E in questa cornice, vibrante e tesa fra acque e cieli che ardono, mentre Venezia si abbandona all’autunno, alcune parentesi descrittive – brevi, ma intense: respiri dell’anima in cerca di pace – vengono dedicate ai Colli Euganei.

Foto Arthur Cross - Colli Euganei

Le linee ondulate del loro profilo non sono meno importanti perché lontane; anch’essi, come Venezia, si metamorfosano… ma la loro è, sempre, una metamorfosi di delicatezza e levità. Sono, in primo luogo, le ali di giganteschi e silenti uccelli placidi nel sonno:

Vide […] i cieli lontanissimi, gli alberi, le cupole, le torri, la laguna estrema su cui s’inclinava la faccia del crepuscolo, i Colli Euganei ceruli e quieti come le ali ripiegate della terra nel riposo della sera 1.

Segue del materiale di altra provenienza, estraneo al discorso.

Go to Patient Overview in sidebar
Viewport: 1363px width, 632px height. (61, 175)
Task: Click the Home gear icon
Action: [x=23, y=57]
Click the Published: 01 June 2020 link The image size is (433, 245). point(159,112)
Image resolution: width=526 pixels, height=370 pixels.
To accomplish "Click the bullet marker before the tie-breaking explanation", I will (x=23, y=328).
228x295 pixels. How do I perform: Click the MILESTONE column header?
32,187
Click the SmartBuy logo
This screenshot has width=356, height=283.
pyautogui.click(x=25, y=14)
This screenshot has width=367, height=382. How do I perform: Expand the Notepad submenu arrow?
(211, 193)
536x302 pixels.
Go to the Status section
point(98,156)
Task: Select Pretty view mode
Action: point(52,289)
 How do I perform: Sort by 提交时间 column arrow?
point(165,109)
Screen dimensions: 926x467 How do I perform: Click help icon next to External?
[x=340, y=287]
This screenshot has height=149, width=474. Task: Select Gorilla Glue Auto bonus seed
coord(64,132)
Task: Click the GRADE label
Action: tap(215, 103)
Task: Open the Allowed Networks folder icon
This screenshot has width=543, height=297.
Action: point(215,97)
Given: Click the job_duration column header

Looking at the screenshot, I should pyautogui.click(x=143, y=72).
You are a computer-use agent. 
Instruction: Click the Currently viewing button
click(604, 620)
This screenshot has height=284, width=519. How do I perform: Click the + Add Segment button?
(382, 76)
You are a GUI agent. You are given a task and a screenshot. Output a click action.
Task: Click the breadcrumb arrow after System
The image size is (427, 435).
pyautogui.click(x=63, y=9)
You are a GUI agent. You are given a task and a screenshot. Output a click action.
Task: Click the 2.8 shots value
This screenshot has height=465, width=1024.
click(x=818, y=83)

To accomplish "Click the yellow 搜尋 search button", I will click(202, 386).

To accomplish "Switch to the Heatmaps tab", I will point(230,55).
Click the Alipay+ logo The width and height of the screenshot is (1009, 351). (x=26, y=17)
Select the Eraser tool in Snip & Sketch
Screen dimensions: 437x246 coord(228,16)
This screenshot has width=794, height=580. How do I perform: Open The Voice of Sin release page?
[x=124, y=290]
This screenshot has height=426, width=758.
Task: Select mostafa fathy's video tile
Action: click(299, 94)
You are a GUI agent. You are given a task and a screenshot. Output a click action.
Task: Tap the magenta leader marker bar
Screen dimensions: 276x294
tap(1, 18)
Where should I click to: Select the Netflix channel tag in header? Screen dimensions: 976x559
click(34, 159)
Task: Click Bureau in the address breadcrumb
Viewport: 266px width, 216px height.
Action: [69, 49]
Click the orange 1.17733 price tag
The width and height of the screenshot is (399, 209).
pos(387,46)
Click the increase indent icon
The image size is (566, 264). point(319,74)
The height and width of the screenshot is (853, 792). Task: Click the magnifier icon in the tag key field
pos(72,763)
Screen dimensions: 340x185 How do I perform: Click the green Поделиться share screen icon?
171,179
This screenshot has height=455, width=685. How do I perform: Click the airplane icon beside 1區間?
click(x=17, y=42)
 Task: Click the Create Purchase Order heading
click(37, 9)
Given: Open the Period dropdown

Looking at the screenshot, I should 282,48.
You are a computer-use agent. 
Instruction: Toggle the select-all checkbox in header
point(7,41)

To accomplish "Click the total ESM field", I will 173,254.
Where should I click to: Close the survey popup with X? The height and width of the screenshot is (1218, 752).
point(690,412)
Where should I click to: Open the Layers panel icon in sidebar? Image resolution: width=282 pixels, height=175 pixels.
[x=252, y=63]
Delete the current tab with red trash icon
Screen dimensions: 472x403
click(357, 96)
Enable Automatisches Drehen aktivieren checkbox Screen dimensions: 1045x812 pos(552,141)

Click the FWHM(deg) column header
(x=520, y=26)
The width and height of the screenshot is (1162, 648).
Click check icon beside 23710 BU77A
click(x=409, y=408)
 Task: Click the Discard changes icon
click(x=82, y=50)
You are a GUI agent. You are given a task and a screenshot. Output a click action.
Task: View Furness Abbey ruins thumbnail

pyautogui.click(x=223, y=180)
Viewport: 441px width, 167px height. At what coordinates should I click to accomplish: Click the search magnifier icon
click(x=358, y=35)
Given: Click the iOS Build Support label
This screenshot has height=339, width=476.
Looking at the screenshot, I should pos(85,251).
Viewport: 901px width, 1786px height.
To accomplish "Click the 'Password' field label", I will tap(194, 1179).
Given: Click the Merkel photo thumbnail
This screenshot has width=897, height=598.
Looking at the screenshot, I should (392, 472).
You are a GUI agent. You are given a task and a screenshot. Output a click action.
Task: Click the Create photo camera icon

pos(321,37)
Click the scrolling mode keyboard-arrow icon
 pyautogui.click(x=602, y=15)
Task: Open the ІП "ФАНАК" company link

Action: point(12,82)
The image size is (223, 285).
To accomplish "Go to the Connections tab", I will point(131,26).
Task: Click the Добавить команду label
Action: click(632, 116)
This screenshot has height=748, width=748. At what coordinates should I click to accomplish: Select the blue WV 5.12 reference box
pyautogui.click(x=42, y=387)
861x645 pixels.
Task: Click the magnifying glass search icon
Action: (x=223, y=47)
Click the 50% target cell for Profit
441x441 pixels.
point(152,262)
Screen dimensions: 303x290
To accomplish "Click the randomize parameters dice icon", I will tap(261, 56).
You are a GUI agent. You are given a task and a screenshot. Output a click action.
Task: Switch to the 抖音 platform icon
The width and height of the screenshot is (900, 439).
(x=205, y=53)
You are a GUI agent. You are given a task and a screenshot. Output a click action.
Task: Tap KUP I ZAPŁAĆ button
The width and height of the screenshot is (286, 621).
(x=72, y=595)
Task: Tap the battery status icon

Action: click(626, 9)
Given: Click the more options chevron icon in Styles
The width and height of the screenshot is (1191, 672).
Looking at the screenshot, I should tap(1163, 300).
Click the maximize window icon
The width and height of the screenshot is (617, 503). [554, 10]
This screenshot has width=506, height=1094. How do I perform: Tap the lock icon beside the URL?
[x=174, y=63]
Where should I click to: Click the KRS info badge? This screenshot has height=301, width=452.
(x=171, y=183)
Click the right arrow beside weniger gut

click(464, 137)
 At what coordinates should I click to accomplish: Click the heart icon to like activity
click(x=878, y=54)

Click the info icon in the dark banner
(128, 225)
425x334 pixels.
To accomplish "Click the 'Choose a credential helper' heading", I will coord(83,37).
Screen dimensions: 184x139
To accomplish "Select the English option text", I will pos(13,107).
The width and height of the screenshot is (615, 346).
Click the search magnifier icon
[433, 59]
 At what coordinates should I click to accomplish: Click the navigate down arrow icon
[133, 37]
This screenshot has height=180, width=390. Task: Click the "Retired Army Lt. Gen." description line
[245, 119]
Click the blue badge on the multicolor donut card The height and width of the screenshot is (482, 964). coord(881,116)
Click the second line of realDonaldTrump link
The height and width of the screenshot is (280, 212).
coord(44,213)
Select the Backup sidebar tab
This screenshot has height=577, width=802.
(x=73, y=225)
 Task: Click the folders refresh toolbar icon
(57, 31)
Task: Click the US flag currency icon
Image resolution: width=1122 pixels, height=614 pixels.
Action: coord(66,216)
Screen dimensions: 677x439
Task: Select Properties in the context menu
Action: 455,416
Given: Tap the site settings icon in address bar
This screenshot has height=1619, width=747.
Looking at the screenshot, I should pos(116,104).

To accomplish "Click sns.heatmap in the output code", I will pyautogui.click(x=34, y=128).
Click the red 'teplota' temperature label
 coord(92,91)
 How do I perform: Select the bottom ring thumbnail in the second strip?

Sono poi, nella fantasticheria di Stelio che vagheggia un pellegrinaggio da compiere insieme a Foscarina presso l’ultima dimora di Petrarca, ancor più alati che le ali stesse: divengono velature d’aria, petali di pesco nel vento, rosate conchiglie memori di un’origine marina: non appartengono, dunque, veramente alla terra (così come alla terra sola, del resto, non appartiene la poesia):

“Guardate laggiù i Colli Euganei, Foscarina. Se il vento si leva, andranno vagando per l’aria come veli, ci passeranno sul capo. Non li ho mai veduti così trasparenti… Un giorno vorrei andare con voi ad Arquà. I villaggi sono rosei laggiù come le conchiglie che si trovano nella terra a miriadi. Quando arriveremo, le prime gocce d’una pioggerella improvvisa toglieranno qualche petalo ai fiori dei peschi. Ci fermeremo sotto un arco del Palladio, per non bagnarci. Poi cercheremo la fontana del Petrarca, senza domandare a nessuno la via. […] Volete che andiamo, un giorno di primavera, ad Arquà?” 2

"Evoluzioni" Lara Breda - Colli Euganei

Sono, per Foscarina, la gentilezza del mondo:

Ella ripensò i Colli Euganei, i villaggi rosei come le conchiglie fossili, le prime gocce della pioggia su le foglie nuove, la fontana del Petrarca, tutte le gentili cose.
– La vita ancóra potrebbe essere dolce! – sospirò, con una voce che fu il miracolo della speranza in punto di rinascere 3.

Creature forti, ma quiete nel riposo che calma la febbre interiore di chi le contempli, i Colli Euganei sono soffi di primavera, petali del sentimento e della poesia, ricordo di un amore antico e promessa di un altro amore. Nel sogno di Foscarina, semplicemente (semplicemente?) sono questo: soavità possibile di una vita nuova.

1 Gabriele d’Annunzio, Il Fuoco, a cura di Niva Lorenzini, Milano, Mondadori, 1996, p. 137. La medesima immagine, che trasfigura i Colli Euganei nelle grandi ali reclini della terra assopita, compare verso la conclusione del romanzo, formulata con identiche parole (il soggetto del verbo reggente, “vedere”, risulta però plurale). Cfr. ivi, p. 321.
2 Ivi, pp. 210-211.
3 Ivi, p. 222; sulla rinascente dolcezza dell’esistere, cfr. anche ivi, p. 225.